The prevalence of CRKP is also a global public health problem and the clinical isolation rate of CRKP has been increasing in recent years.10–13 In China, the rate of detection of CRKP in children increased from 3% to > 20% according to a surveillance program conducted from 2005 to 2017. Notably, this rate was higher than that recorded in adults.11,13,22 CRKP is resistant to most antimicrobial drugs and there are currently limited therapeutic options available, making infections difficult to control and resulting in high mortality rates.12,13 The main mechanism of CRKP resistance is the production of enzymes, such as carbapenemases, ESBLs and AmpC, that hydrolyze antimicrobial drugs.13,27 blaKPC-2 is the most common carbapenemase in adults in China,13,33 while the predominant carbapenemases in children were blaIMP-4, blaNDM-1 and blaOXA-232 in different periods.13,34 In our study, carbapenemase genes were detected in only a few invasive K. pneumoniae strains; however, most strains harbored ESBL and AmpC enzyme genes, mainly blaSHV-11, blaFOX-1 and blaACT-1. This diverges from previous findings that blaTEM-1 was the main ESBL gene while the proportion of AmpC genes was low.27,35 An evaluation of drug susceptibility showed that the 94 invasive K. pneumoniae strains identified in this study had low drug resistance rates but high carriage rates of ESBL and AmpC enzyme genes. Moreover, we found 14 MDR K. pneumoniae strains that carried at least 3 β-lactam antibiotic resistance genes, representing potential threats. Therefore, the drug resistance of invasive K. pneumoniae in children warrants further attention.
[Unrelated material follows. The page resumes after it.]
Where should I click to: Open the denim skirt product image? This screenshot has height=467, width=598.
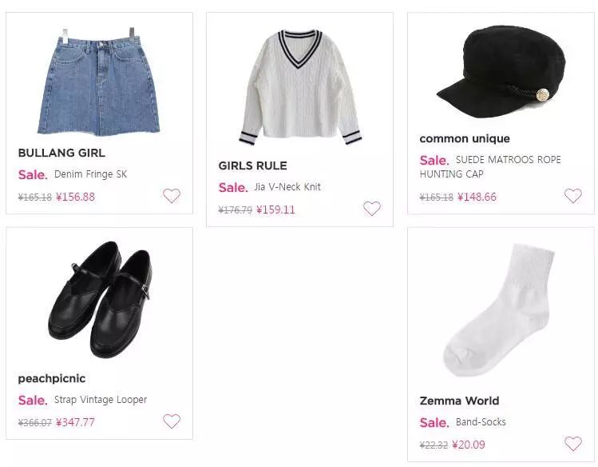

In this study, 12 CR-HVKP strains were identified belonging to 7 STs. ST29 was the most common ST in these strains, whereas ST11 was previously reported as the predominant ST among CRKP isolated from both adults and children in China.27,36 The predominant ST of CRKP and CR-HVKP may differ. However, there have been limited studies of CR-HVKP isolated from pediatric patients and further investigations are required. CR-HVKP has high pathogenicity in children and is resistant to most antimicrobial drugs, which presents a challenge for the clinical management of infections. More research is needed to develop strategies to overcome these challenges.

Conclusions

In summary, our findings reveal the epidemiology, virulence, and antimicrobial resistance of invasive K. pneumoniae at a children’s medical center in eastern China. Both CR-HVKP and MDR strains were identified. HVKP and CRKP were found to overlap in pediatric patients; their accurate identification can aid diagnosis and effective treatment.